(Entries for locating elements and text)
########

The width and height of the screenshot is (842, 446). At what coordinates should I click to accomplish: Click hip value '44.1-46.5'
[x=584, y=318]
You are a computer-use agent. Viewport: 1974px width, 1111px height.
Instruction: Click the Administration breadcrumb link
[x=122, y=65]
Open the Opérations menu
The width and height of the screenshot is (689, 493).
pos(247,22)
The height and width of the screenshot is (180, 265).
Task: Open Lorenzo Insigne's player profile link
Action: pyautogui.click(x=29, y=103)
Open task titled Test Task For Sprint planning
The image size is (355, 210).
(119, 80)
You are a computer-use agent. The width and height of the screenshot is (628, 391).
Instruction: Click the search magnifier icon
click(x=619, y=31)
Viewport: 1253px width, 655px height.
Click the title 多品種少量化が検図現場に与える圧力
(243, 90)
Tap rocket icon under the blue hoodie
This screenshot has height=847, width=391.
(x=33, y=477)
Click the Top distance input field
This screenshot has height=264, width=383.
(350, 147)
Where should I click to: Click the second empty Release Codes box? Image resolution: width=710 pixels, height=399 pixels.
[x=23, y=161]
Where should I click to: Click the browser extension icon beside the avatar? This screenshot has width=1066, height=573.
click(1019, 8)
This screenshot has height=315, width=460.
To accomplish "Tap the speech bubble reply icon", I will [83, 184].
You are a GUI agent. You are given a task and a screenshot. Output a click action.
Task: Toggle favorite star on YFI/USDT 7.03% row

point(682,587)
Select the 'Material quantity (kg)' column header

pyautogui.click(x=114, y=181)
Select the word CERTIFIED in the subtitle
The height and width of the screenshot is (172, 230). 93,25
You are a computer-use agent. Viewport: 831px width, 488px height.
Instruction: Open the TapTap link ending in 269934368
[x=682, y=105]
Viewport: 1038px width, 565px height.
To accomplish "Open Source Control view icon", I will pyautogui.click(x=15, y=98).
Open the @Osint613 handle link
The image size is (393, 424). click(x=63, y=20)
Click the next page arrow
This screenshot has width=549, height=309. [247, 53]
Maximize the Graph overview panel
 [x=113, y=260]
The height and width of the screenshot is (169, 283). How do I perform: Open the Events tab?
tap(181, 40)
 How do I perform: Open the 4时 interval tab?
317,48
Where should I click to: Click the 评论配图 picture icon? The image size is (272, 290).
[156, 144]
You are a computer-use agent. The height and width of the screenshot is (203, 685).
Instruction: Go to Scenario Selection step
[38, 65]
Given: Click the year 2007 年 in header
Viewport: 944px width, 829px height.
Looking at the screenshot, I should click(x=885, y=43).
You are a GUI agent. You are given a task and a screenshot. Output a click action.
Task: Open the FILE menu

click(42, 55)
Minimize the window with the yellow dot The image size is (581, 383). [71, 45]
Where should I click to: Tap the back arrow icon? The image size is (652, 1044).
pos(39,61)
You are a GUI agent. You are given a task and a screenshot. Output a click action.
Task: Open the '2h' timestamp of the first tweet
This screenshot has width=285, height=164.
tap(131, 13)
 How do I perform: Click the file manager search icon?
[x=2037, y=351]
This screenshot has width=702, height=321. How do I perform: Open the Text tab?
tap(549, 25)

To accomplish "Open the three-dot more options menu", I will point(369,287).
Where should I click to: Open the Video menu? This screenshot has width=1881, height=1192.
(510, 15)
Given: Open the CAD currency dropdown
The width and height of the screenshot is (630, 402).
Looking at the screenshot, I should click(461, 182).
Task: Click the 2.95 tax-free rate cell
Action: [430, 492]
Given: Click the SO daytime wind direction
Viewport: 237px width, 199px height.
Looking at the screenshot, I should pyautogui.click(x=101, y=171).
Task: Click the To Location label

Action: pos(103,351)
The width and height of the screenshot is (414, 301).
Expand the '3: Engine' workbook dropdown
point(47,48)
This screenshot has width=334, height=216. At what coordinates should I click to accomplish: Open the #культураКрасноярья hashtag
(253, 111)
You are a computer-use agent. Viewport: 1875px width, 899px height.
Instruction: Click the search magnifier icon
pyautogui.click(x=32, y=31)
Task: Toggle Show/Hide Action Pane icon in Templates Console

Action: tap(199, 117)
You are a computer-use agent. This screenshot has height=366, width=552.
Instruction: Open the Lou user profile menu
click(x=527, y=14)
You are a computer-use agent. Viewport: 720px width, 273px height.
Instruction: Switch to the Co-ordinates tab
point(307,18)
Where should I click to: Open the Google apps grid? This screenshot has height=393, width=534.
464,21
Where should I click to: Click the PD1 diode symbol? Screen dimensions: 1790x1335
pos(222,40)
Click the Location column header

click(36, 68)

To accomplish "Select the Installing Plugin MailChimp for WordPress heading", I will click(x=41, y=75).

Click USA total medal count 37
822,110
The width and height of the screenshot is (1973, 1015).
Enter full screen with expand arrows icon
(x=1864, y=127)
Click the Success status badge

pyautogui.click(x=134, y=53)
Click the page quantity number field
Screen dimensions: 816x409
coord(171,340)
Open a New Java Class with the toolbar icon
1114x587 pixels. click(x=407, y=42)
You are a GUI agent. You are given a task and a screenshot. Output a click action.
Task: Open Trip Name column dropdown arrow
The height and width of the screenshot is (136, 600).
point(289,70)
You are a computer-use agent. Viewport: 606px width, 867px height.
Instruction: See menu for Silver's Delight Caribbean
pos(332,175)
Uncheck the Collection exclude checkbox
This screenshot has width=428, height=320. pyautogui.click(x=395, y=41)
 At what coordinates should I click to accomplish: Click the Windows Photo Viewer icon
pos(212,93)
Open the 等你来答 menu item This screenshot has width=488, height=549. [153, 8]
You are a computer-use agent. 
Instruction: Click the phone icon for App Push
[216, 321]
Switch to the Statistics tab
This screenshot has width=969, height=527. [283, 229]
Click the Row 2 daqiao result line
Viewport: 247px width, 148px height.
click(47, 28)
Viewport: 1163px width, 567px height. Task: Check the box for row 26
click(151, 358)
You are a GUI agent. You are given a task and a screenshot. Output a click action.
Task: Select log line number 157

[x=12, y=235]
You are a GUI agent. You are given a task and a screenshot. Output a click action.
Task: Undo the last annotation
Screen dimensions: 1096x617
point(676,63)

########

Pull out each line of the rows above that contains the string "link". The match is case-sensitive.

● **Finished task**
Instruction: Click the Administration breadcrumb link
Task: Open Lorenzo Insigne's player profile link
Instruction: Open the TapTap link ending in 269934368
Open the @Osint613 handle link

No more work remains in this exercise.